By Jim Killock on May 29, 2010. Comments (4)

Ofcom's consultation document's are out if you want to take a look.  

Compiled during the discussions Ofcom have had, this is a list of potential problems we see with the process:

Initial Obligations Code (CIRs, notifications)

  • the contents of letters;
  • the volume of CIRs and letters;
  • the connection between CIRs and letters (not clear if a notification is sent for each CIR)
  • the extent to which people are dissuaded from running open wifi networks;
  • the impacts on community wifi providers;
  • misinformation about copyright
  • potential market abuse as ISPs use letters to advertise their products as alternatives to infringement
  • The standards of evidence required
  • The clear applicability of CIRs to future unknown 'technical measures' under the Act

Appeals

  • The way the Appeals body works.
  • The open-ness of this body.
  • What grounds they accept as reasonable, how consistent they are

Measurement and reporting

  • What Ofcom measure in terms of copyright infringement. The difficulty in establishing relationships between infringement and lost income.

Costs

  • Hassle and possibly costs for accused to enter appeal process
  • Cost of the process being imposed on ISP customers through the 75/25 ‘cost split’

General

  • What Ofcom do to ensure the film and music industries properly license their content
  • Whether Ofcom are properly able to act in the interests of competition, given the tension between exclusive copyright licensing and competition
  • The most important questions, that would actually resolve the problem, could easily be fudged.

Please let us know your thoughts, here or on our Forum.


Comments (4)

  1. Robin McKay:
    May 29, 2010 at 09:46 AM

    The public consultation to get replies back to Ofcom closes at 5pm on 30 July 2010, but we need advice as to whether or not any of these proposals are somehow in breach of human rights.

    For example, is there not a right to communicate freely and without hindrance from the State? If so, then surely any law that allows our internet connection to be so hindered by slowing speeds or even suspending the service (ie temporarily disconnected), is in breach of that right to communicate freely.

    In addition, there is surely going to be very real difficulties in such a quasi-legal approach to restricting or removing such freedom to communicate because the burden of proof doesn't even reach the low standard of other civil cases.

    And all this simply because people are being accused (either rightly or wrongly, because both applies here) of sharing a file allegedly containing copyrighted material they may well have purchased with other people who may also have purchased it.

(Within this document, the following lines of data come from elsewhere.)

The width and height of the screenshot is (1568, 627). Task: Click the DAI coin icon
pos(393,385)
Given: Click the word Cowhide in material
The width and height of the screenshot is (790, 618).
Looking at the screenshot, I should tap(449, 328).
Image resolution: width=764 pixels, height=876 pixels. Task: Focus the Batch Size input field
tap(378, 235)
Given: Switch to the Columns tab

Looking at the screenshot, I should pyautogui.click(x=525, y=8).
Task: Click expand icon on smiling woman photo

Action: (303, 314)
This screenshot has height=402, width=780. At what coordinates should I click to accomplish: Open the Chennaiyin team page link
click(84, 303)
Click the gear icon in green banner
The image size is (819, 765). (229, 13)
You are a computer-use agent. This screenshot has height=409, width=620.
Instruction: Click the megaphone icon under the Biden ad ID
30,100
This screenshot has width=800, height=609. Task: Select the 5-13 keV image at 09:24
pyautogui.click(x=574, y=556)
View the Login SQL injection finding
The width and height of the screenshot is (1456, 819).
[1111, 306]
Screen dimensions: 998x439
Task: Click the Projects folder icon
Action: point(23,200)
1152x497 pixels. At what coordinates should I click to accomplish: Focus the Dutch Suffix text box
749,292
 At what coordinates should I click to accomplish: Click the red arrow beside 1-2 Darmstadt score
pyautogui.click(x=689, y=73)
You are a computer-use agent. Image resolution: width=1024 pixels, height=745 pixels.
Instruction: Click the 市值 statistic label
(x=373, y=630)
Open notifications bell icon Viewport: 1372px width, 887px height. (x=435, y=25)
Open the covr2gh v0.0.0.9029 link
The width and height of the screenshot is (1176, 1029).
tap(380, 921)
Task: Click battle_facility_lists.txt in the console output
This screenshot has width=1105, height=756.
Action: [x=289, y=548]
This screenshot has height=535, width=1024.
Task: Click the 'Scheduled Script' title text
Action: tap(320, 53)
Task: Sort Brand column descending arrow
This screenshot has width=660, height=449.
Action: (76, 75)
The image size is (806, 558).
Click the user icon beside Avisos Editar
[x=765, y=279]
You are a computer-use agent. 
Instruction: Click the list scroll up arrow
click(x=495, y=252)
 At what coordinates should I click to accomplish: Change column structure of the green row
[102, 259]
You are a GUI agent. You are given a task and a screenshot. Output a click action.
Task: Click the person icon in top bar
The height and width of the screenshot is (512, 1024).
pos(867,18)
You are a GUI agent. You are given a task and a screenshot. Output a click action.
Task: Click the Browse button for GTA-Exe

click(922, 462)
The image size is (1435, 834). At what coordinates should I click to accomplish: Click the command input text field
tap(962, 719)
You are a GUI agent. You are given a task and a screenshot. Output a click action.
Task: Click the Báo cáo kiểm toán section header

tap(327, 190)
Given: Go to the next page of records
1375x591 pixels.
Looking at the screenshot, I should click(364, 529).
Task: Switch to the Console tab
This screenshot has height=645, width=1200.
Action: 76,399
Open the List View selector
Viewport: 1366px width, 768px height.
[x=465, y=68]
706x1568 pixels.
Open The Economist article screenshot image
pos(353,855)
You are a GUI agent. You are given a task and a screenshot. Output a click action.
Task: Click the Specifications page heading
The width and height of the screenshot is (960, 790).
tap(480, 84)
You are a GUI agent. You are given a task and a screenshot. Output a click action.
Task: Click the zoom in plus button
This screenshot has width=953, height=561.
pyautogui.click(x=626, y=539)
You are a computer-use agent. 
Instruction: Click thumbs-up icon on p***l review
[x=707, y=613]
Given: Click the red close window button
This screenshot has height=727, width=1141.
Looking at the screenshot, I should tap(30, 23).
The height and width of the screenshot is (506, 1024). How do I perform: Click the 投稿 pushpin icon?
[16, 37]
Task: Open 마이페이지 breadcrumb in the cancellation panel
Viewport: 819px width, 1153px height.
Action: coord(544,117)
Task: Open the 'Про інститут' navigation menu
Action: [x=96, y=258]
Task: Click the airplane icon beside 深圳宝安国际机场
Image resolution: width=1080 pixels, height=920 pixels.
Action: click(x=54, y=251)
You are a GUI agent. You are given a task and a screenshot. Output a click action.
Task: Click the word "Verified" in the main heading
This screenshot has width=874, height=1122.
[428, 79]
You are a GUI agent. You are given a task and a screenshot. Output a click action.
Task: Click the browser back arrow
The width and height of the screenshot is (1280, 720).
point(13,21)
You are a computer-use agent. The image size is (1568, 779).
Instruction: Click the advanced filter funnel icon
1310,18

    There's an awful lot wrong and potentially unlawful in this draft Code, and ORG needs to advise us how best to defeat this unfair and possibly crazy law.

  2. Antony Watts:
    Jun 01, 2010 at 11:37 AM

    Please see my blog at http://syganymede.blogspot.com/2010/05/damp-squib-with-possible-joyful-outcome.html

    As I understand it the copyright owners are supposed to provide infringers with the legal download site where they can get the material????

  3. Jim:
    Jun 01, 2010 at 09:51 AM

    You are right if we move to 'technical measures' but it is more blurred at present. What we have is probably more something which is unfair, confused and problematic, at times quite broken. But we would welcome your [url=http://forum.openrightsgroup.org/comments.php?DiscussionID=109]thoughts and ideas[/url] before as you say we co-ordinate a response.

  4. John:
    Jun 01, 2010 at 10:19 AM

    Before the code can be implemented, it needs EEC approval. But the issue of "technical measures" appears to have been deferred. Is separate approval required for "technical measures", or is the plan to get a vague meaningless code through approval first, and then to add bits afterwards without needing approval.



This thread has been closed from taking new comments.